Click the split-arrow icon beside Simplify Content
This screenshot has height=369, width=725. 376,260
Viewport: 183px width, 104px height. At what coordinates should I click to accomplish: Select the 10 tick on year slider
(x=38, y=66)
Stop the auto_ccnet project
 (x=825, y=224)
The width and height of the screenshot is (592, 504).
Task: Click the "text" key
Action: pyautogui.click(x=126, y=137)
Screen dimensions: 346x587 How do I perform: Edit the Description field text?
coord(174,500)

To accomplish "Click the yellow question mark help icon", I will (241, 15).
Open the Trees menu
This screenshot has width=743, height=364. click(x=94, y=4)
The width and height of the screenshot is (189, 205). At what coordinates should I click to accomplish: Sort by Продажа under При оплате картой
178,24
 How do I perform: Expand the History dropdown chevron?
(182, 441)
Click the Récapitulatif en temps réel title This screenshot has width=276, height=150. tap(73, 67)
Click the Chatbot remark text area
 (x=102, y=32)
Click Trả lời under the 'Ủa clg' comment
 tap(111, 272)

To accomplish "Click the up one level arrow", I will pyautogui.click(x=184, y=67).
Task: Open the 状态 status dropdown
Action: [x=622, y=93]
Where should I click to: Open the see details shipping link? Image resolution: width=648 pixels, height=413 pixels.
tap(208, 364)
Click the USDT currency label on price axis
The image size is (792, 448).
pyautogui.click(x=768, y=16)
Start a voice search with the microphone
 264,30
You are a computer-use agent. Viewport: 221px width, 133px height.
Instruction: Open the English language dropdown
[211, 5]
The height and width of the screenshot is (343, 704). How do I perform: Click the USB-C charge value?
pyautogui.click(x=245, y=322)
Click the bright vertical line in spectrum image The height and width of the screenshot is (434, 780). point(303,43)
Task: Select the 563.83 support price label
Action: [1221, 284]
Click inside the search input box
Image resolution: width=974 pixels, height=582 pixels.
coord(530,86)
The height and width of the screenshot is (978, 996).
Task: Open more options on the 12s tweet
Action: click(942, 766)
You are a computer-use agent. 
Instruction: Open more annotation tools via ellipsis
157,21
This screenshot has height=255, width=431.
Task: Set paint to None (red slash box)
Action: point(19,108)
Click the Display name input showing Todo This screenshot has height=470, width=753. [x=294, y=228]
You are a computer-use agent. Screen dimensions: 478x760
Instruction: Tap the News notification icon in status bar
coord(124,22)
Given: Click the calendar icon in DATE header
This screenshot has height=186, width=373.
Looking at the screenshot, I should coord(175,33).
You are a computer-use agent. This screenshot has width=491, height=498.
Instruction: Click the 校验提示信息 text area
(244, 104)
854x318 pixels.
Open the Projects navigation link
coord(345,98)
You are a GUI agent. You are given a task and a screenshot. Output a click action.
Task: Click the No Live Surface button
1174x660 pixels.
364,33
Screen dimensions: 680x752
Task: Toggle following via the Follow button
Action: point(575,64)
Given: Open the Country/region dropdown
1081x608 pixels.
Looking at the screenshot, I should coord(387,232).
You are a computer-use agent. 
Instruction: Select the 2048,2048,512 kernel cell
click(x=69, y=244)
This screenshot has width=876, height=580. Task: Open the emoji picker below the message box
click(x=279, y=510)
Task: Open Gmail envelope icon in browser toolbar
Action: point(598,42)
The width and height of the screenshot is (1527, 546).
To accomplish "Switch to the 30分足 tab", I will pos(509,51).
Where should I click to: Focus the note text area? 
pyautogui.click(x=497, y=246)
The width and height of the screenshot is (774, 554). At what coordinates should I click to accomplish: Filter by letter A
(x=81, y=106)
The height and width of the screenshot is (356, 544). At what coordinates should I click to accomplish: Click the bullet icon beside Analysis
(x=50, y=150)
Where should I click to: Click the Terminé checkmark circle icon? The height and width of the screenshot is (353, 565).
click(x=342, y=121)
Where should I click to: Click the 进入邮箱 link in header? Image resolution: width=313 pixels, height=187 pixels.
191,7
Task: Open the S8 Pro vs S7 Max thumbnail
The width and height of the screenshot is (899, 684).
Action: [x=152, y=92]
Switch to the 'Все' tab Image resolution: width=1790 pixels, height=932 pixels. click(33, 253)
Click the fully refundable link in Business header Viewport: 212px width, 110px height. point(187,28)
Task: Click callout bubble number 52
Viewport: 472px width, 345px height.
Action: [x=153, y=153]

────────────────────

## EXERCISE DIRECTIONS
Would you please give the data above again, exactly as it appears?

## EXERCISE OUTPUT
Click the split-arrow icon beside Simplify Content
This screenshot has height=369, width=725. 376,260
Viewport: 183px width, 104px height. At what coordinates should I click to accomplish: Select the 10 tick on year slider
(x=38, y=66)
Stop the auto_ccnet project
 (x=825, y=224)
The width and height of the screenshot is (592, 504).
Task: Click the "text" key
Action: pyautogui.click(x=126, y=137)
Screen dimensions: 346x587 How do I perform: Edit the Description field text?
coord(174,500)

To accomplish "Click the yellow question mark help icon", I will (241, 15).
Open the Trees menu
This screenshot has width=743, height=364. click(x=94, y=4)
The width and height of the screenshot is (189, 205). At what coordinates should I click to accomplish: Sort by Продажа under При оплате картой
178,24
 How do I perform: Expand the History dropdown chevron?
(182, 441)
Click the Récapitulatif en temps réel title This screenshot has width=276, height=150. tap(73, 67)
Click the Chatbot remark text area
 (x=102, y=32)
Click Trả lời under the 'Ủa clg' comment
 tap(111, 272)

To accomplish "Click the up one level arrow", I will pyautogui.click(x=184, y=67).
Task: Open the 状态 status dropdown
Action: [x=622, y=93]
Where should I click to: Open the see details shipping link? Image resolution: width=648 pixels, height=413 pixels.
tap(208, 364)
Click the USDT currency label on price axis
The image size is (792, 448).
pyautogui.click(x=768, y=16)
Start a voice search with the microphone
 264,30
You are a computer-use agent. Viewport: 221px width, 133px height.
Instruction: Open the English language dropdown
[211, 5]
The height and width of the screenshot is (343, 704). How do I perform: Click the USB-C charge value?
pyautogui.click(x=245, y=322)
Click the bright vertical line in spectrum image The height and width of the screenshot is (434, 780). point(303,43)
Task: Select the 563.83 support price label
Action: [1221, 284]
Click inside the search input box
Image resolution: width=974 pixels, height=582 pixels.
coord(530,86)
The height and width of the screenshot is (978, 996).
Task: Open more options on the 12s tweet
Action: click(942, 766)
You are a computer-use agent. 
Instruction: Open more annotation tools via ellipsis
157,21
This screenshot has height=255, width=431.
Task: Set paint to None (red slash box)
Action: point(19,108)
Click the Display name input showing Todo This screenshot has height=470, width=753. [x=294, y=228]
You are a computer-use agent. Screen dimensions: 478x760
Instruction: Tap the News notification icon in status bar
coord(124,22)
Given: Click the calendar icon in DATE header
This screenshot has height=186, width=373.
Looking at the screenshot, I should coord(175,33).
You are a computer-use agent. This screenshot has width=491, height=498.
Instruction: Click the 校验提示信息 text area
(244, 104)
854x318 pixels.
Open the Projects navigation link
coord(345,98)
You are a GUI agent. You are given a task and a screenshot. Output a click action.
Task: Click the No Live Surface button
1174x660 pixels.
364,33
Screen dimensions: 680x752
Task: Toggle following via the Follow button
Action: point(575,64)
Given: Open the Country/region dropdown
1081x608 pixels.
Looking at the screenshot, I should coord(387,232).
You are a computer-use agent. 
Instruction: Select the 2048,2048,512 kernel cell
click(x=69, y=244)
This screenshot has width=876, height=580. Task: Open the emoji picker below the message box
click(x=279, y=510)
Task: Open Gmail envelope icon in browser toolbar
Action: point(598,42)
The width and height of the screenshot is (1527, 546).
To accomplish "Switch to the 30分足 tab", I will pos(509,51).
Where should I click to: Focus the note text area? 
pyautogui.click(x=497, y=246)
The width and height of the screenshot is (774, 554). At what coordinates should I click to accomplish: Filter by letter A
(x=81, y=106)
The height and width of the screenshot is (356, 544). At what coordinates should I click to accomplish: Click the bullet icon beside Analysis
(x=50, y=150)
Where should I click to: Click the Terminé checkmark circle icon? The height and width of the screenshot is (353, 565).
click(x=342, y=121)
Where should I click to: Click the 进入邮箱 link in header? Image resolution: width=313 pixels, height=187 pixels.
191,7
Task: Open the S8 Pro vs S7 Max thumbnail
The width and height of the screenshot is (899, 684).
Action: [x=152, y=92]
Switch to the 'Все' tab Image resolution: width=1790 pixels, height=932 pixels. click(33, 253)
Click the fully refundable link in Business header Viewport: 212px width, 110px height. point(187,28)
Task: Click callout bubble number 52
Viewport: 472px width, 345px height.
Action: [x=153, y=153]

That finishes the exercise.